When his business partner and best friend is brutally murdered, callously beheaded by apparent Muslim extremists in a cellar beneath the historic Hagia Sophia museum in Istanbul, Anglo- American scientist Sean Ryan flies to Turkey intent on finding out why Alex died so horribly.
Within hours of his arrival he finds himself on the run, pursued by armed thugs intent on killing him too.
He is rescued by Isabel Sharp, a member of staff at the British Embassy, whom he soon realises does a lot more than help tourists who have had their passports and money stolen.
Sean and Isabel realise that his friend Alex had inadvertently stumbled on evidence of a terrifying conspiracy that threatens death and destruction, not just in the ancient and beautiful city of Istanbul, but on an international scale.
As stop-at-nothing terrorists prepare to unleash a deadly virus, the couple find themselves in a break-neck race against time to unravel the clues Alex left to prevent tragedy on a vast scale.
Dubliner Laurence O'Bryan's compelling debut thriller combines plenty of stirring action with fascinating historical detail about a city and a country he quite obviously loves.
And how O'Bryan has cracked the thriller market with The Istanbul Puzzle and the route to its publication by Avon, a HarperCollins imprint, is an interesting story in itself.

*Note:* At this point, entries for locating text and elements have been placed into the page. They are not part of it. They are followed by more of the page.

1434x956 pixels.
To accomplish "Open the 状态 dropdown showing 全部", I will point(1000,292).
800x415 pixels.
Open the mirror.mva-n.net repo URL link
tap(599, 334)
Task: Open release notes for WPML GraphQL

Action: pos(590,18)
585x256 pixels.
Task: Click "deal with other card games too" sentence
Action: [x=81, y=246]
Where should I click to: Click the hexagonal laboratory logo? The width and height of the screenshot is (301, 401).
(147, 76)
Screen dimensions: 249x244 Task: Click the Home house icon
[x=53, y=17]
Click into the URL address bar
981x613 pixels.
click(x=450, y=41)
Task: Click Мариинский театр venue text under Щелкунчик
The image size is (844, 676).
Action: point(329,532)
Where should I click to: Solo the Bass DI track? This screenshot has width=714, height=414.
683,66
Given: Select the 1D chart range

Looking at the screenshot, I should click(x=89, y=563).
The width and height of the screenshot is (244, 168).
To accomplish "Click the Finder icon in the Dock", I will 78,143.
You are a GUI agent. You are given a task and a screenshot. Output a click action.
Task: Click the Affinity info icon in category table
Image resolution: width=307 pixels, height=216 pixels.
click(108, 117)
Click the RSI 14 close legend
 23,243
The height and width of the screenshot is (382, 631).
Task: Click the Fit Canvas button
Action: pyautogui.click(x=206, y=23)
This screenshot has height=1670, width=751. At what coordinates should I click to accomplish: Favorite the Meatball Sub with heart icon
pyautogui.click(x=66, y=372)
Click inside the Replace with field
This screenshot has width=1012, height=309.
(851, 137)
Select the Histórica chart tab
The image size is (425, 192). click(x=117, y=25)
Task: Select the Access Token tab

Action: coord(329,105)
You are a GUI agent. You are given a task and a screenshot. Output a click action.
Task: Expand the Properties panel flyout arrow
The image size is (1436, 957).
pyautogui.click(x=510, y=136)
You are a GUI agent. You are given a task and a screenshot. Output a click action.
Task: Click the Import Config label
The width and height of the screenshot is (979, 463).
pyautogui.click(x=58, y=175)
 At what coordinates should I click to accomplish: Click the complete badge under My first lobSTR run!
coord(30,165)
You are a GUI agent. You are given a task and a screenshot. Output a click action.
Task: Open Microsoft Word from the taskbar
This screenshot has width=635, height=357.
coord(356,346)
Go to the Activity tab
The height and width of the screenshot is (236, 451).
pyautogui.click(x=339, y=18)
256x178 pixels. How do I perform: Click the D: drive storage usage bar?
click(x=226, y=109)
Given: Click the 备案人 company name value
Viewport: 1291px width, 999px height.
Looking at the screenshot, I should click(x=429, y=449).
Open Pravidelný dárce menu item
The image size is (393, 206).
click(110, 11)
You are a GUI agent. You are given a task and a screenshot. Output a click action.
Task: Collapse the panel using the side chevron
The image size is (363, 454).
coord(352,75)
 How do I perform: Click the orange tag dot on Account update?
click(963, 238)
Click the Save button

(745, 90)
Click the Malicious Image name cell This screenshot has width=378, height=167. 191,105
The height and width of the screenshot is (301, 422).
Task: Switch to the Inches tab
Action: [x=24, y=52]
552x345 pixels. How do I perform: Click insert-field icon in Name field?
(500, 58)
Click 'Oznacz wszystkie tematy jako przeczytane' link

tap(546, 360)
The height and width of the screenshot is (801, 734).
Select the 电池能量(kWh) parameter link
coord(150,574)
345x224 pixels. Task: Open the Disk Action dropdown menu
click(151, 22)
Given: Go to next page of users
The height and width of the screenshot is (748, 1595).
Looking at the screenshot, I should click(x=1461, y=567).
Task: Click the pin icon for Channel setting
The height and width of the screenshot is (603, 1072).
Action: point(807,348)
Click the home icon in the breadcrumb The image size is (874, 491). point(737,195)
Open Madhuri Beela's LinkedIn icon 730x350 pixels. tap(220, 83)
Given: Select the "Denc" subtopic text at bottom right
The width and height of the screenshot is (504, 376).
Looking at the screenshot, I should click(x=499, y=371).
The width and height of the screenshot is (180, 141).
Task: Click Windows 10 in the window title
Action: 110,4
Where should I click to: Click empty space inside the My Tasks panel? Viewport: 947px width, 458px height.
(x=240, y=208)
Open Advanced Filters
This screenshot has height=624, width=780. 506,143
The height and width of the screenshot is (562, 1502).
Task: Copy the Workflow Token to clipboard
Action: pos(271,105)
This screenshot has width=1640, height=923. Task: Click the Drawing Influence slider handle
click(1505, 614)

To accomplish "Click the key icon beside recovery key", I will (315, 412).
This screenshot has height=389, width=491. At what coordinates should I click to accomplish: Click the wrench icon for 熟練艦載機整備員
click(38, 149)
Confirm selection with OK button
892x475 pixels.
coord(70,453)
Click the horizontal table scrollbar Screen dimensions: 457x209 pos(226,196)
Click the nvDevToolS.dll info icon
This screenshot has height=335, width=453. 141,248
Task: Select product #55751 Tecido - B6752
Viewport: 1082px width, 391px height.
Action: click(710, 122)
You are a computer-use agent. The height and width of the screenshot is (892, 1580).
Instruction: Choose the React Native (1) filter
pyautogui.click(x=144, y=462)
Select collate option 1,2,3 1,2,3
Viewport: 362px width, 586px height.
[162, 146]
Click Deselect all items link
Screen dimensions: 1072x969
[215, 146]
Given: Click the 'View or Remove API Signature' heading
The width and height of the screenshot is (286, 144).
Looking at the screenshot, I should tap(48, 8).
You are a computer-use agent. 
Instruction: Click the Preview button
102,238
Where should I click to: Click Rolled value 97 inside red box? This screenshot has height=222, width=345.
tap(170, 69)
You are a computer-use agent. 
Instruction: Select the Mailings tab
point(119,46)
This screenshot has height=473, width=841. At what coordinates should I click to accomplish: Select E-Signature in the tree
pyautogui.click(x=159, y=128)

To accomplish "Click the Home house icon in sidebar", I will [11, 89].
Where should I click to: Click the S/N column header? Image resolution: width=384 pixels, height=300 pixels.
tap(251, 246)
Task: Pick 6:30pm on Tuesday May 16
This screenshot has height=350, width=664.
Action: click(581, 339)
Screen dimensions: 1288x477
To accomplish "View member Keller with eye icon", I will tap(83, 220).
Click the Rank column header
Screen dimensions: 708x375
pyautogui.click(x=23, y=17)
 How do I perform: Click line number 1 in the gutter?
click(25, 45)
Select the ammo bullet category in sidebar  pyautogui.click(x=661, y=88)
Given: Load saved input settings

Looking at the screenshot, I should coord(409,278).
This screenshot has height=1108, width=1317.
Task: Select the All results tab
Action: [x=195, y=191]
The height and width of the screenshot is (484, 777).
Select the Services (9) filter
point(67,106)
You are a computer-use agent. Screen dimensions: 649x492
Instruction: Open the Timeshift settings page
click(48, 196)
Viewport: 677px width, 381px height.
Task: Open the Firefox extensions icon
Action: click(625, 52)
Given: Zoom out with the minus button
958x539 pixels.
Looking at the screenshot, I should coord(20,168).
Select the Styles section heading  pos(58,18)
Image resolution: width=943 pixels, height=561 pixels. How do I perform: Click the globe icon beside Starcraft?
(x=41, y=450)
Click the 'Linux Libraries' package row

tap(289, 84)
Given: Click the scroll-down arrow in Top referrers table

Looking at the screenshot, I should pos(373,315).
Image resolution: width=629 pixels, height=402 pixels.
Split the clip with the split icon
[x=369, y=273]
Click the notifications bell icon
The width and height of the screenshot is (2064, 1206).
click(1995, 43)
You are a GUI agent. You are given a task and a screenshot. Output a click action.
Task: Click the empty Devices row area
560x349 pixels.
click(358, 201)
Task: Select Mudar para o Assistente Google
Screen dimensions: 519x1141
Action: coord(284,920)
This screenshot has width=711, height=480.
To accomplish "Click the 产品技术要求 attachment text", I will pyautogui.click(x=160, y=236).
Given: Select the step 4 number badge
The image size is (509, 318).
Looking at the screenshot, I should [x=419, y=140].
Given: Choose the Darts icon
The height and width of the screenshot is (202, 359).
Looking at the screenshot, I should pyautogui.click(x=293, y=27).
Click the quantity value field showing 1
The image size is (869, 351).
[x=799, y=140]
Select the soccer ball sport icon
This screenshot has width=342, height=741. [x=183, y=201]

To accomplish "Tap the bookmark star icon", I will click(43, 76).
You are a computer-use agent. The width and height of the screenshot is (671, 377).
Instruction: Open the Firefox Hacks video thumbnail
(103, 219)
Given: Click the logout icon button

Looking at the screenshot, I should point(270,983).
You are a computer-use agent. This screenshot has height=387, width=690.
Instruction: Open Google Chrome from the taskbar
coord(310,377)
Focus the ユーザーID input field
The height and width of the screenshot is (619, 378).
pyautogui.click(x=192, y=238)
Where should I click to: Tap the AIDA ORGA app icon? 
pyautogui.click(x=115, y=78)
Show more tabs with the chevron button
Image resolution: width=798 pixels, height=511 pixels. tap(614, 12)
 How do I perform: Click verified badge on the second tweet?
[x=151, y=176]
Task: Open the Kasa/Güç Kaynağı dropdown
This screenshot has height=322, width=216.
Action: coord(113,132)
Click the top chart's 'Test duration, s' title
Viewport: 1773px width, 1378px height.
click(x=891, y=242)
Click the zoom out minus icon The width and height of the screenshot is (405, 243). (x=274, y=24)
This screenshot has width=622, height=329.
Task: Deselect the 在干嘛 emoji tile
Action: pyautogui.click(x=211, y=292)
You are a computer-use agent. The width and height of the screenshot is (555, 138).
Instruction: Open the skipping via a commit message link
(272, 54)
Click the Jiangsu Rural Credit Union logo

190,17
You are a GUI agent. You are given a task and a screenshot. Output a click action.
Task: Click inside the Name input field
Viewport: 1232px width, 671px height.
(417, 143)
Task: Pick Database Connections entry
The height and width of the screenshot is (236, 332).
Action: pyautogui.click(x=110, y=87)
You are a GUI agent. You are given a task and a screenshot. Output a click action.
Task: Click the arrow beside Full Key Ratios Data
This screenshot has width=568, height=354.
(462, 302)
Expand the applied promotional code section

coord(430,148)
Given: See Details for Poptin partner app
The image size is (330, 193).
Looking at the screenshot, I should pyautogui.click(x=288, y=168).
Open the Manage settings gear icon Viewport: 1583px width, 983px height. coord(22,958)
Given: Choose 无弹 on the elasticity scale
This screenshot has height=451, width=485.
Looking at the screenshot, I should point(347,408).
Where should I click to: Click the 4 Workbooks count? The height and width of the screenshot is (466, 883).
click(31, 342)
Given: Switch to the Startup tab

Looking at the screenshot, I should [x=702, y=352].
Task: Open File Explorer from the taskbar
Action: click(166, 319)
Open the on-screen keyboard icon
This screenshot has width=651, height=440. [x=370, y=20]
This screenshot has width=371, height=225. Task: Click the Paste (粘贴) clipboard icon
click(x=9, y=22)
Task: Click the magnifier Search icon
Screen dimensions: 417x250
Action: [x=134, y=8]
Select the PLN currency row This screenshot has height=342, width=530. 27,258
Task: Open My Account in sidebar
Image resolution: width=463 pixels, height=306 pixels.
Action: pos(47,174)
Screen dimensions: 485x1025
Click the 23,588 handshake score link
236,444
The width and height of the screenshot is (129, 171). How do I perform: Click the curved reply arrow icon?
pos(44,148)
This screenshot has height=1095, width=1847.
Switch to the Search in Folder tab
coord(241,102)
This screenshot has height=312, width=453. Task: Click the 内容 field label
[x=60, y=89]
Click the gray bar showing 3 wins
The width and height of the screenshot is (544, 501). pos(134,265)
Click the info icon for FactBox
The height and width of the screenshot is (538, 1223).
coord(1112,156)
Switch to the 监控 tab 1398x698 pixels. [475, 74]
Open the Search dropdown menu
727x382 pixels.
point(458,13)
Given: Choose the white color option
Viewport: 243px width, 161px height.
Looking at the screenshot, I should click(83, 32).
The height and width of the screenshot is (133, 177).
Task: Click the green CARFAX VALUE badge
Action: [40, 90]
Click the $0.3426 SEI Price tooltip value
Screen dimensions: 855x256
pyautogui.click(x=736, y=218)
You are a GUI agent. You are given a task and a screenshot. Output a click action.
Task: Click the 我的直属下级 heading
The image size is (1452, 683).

The manuscript was discovered on a website called authonomy.com set up a few years ago by HarperCollins. The website encourages budding authors to upload their stories and books where they can be read and, crucially, rated by their peers, authonomy's 100,000 or so members.
The more positive the reviews a book gets, the higher it rises in the digital 'charts' and the more likely one of HarperCollins' editorial staff is to read it and consider it for publication.
O'Bryan is the second writer to have been selected for traditional publication by HarperCollins through this method of selection. Penguin has a similar site, bookcountry.com.